DO THIS: In the Eiffel Tower passage below, print the stretch that begins at the words "Across the river, on" and stops after the words "oldest stone buildings.", copying it word for word.

Where Is the Eiffel Tower?
On March 31, 1889, Gustave Eiffel climbed
1,710 steps to the top of his new tower. He attached the striped blue, white, and red French flag to the flagpole. The flag fluttered in the wind. He looked down. The entire city of Paris, France, spread out 934 feet below him. He watched the boats moving back and forth along the Seine River that flows through the center of the city.
Across the river, on the right bank, people were strolling along the wide boulevard toward the limestone Arc de Triomphe monument. Others were relaxing on benches in the gardens near the Louvre Museum. Farther up the river, Gustave could view Notre-Dame Cathedral, one of the city’s oldest stone buildings.
Next to his tower, on the river’s left bank, a world’s fair called the Exposition Universelle was getting ready for its May 6 opening day. Hundreds of thousands of visitors were expected. Artists and inventors would exhibit their newest creations. Merchants from all over the world would demonstrate their latest products. Gustave Eiffel’s tower would be the entrance to the fair.

ENTRIES SUPPLIED:
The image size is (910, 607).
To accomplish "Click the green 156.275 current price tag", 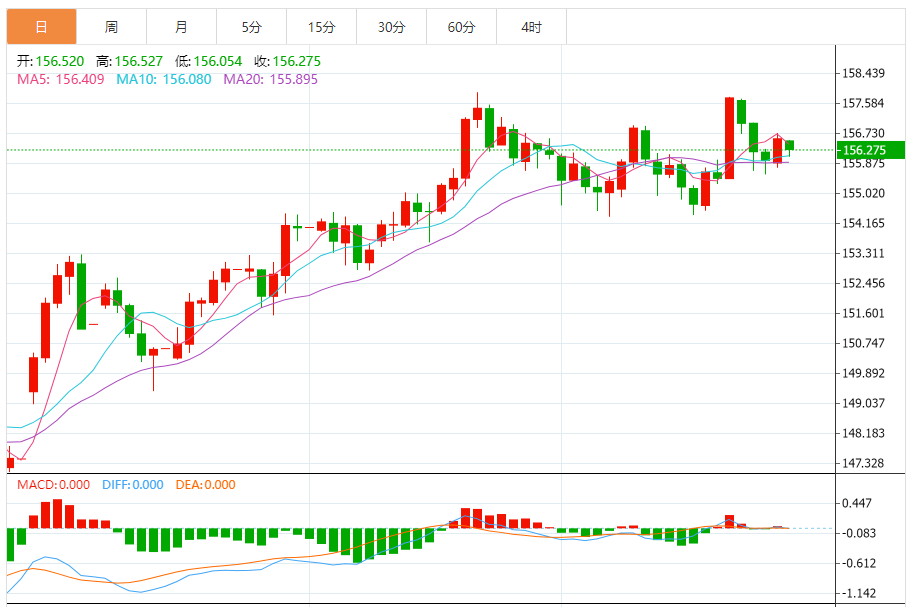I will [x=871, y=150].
* * *
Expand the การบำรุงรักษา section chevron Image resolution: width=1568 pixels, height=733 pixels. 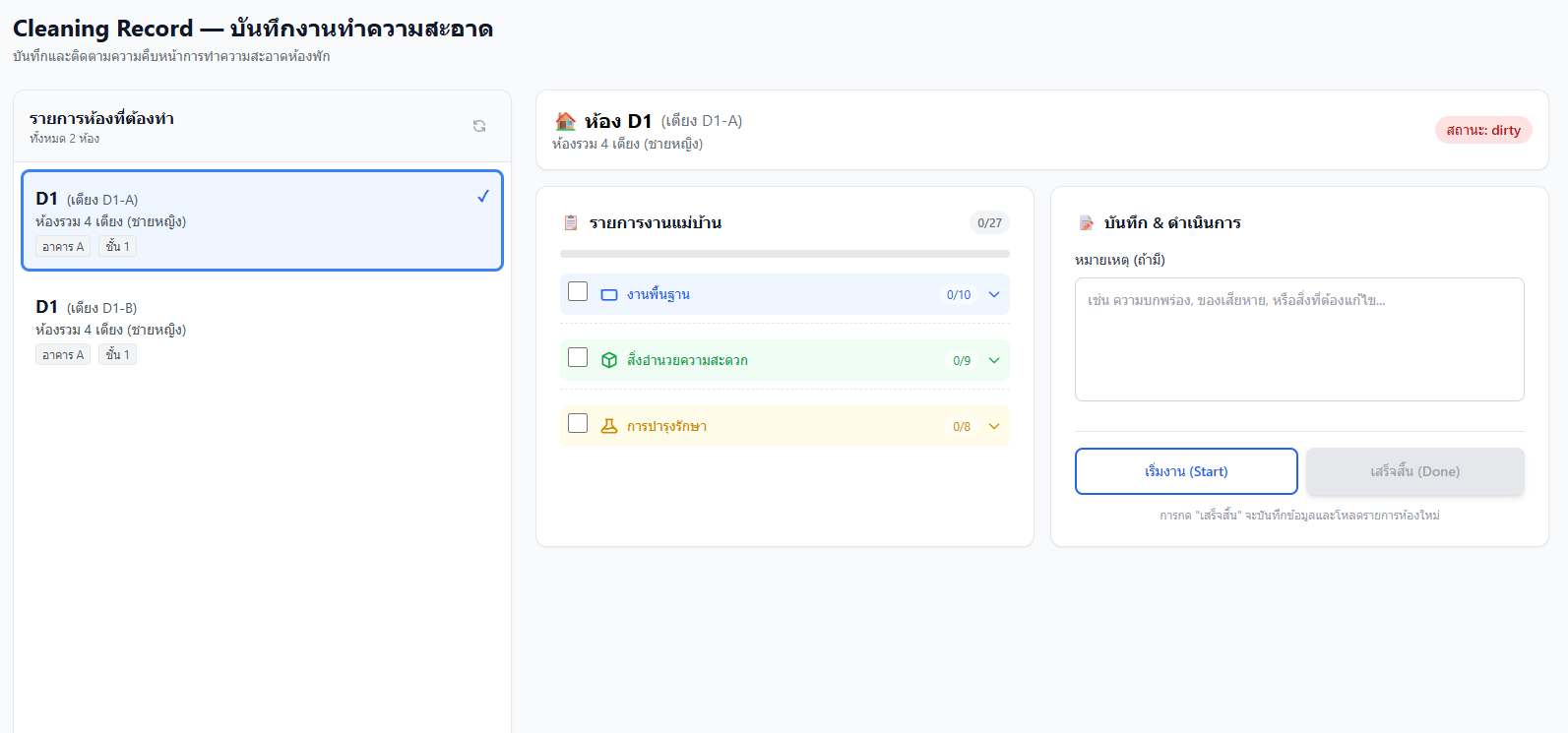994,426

THE OUTPUT:
Across the river, on the right bank, people were strolling along the wide boulevard toward the limestone Arc de Triomphe monument. Others were relaxing on benches in the gardens near the Louvre Museum. Farther up the river, Gustave could view Notre-Dame Cathedral, one of the city’s oldest stone buildings.